Another item that would reduce the safety for farmers is the cutting back of the Grain Appeal Tribunal. When a farmer had an objection or wanted to challenge the Grain Commission inspector's report, he could appeal to the Grain Appeal Tribunal. If this bill were to proceed, this tribunal would be gone and the farmer's only recourse would be the chief grain inspector, one person. As we have noticed with the Wheat Board machinations, et cetera, that one person may actually have the Conservative government's interests at heart. In any event, I do not think any of us would want to put our entire livelihood, our family home and the family farm, at the risk of only one person. Even one person could make an innocent mistake. Also, farmers could no longer go to court. What type of natural justice would ever prevent someone from going to court, especially when the tribunal that he or she could have gone to previously has been eliminated? I do not think the farmers who have contacted our party are very happy about this lack of protection.

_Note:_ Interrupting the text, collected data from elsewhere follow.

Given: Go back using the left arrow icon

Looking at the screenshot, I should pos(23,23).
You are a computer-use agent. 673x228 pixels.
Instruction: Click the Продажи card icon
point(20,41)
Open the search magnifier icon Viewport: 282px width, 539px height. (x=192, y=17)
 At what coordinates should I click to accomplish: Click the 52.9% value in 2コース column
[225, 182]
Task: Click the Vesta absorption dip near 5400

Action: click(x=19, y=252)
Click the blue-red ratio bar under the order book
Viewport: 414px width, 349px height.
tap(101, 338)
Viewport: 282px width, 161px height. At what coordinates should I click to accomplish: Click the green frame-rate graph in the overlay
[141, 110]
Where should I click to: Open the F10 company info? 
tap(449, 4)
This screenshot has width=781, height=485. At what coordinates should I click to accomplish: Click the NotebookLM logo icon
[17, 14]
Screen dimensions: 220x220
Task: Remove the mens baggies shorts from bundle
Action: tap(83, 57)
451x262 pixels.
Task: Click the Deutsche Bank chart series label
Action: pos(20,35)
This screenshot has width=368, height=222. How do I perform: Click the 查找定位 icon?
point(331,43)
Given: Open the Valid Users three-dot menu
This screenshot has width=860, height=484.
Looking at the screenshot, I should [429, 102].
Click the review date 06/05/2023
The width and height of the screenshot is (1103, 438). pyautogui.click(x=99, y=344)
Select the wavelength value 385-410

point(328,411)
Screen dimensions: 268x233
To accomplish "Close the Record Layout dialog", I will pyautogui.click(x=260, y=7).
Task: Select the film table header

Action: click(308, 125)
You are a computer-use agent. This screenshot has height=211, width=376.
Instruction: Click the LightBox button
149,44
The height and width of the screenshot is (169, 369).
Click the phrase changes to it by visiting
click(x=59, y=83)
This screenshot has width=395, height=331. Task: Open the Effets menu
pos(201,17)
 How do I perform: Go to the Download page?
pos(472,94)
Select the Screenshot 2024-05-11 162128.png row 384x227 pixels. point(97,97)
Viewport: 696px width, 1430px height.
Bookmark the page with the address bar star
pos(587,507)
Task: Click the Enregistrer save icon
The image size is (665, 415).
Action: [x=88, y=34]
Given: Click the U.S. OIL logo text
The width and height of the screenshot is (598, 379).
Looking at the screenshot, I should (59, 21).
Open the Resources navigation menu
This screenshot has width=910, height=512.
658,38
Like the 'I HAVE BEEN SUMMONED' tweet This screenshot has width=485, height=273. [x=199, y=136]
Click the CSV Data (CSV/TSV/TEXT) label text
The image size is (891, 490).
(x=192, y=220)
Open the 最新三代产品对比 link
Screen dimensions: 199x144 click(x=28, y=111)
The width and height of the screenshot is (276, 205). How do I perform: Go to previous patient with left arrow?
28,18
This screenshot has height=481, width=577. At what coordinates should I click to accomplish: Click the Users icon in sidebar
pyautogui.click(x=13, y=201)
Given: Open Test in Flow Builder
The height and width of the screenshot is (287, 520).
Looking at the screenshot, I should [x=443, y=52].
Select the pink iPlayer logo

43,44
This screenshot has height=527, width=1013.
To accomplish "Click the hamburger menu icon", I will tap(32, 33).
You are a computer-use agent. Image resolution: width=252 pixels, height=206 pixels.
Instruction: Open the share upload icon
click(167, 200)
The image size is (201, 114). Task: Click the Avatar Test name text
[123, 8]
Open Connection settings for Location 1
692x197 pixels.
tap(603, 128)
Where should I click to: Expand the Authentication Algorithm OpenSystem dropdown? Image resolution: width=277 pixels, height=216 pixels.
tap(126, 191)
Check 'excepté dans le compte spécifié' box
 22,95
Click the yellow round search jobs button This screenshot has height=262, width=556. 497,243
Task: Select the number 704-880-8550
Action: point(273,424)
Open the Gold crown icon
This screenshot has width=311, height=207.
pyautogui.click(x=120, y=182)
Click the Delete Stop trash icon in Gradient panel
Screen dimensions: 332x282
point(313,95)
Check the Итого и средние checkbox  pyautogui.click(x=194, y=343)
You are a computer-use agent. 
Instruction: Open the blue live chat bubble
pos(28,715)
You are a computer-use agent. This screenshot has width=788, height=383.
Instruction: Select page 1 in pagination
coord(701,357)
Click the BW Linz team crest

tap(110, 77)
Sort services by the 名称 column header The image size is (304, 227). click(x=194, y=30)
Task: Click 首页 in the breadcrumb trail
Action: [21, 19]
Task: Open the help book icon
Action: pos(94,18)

I want to talk a bit about some of the recommendations made by the committee.
In February 2008, during the debate on the last round of this bill, the minister said that many of the amendments to this act had come out of the work that was done at the agriculture committee, in co-operation with all parties, and that he looked forward to their support on this bill. He said that the amendments reflected the direction of both the COMPAS report and the good work done by the Standing Committee on Agriculture and Agri-Food. I think nothing could be, I will not say more untruthful, but more deceiving, because, as I said earlier, many of the committee's recommendations were not followed.
What is really incomprehensible is that the person who chaired putting the report forward at the time was the Minister of Agriculture. He signed his name to a committee report that has all sorts of recommendations, some of which I mentioned and more of which I will mention until I run out of time, and then introduces a bill that does not follow those recommendations. What is even worse is that members of his party said in their speeches that the bill came from the recommendations and that one of the recommendations was that there should be a cost benefit analysis done about privatizing the inspection services before anything like that was considered. However, that was never done.
The committee, as I said earlier, suggested that before bonds were eliminated, a study be done and a report sent back to the committee on various models. It also suggested that the Grain Commission be given more money to do these types of investigations on the streamlining, not less money.
With regard to the 200 job losses, it is not just the jobs themselves. Every member here knows how bad that is but when we equate that to reduced inspections on food safety, for hundreds of thousands of people that makes it much more serious.
Because of the problems related to the lesser quality of the shipments, as I suggested earlier, those in the transport business will know there could be losses to Canadian ports. The agriculture union estimates that the protection programs that protect farmers would be slashed by 67%, the grain quality by almost 50% and the research programs by 70%.
I do not know if people realize the ramifications of this bill. For all the reasons I mentioned, it is definitely time to send this bill back to the drawing board.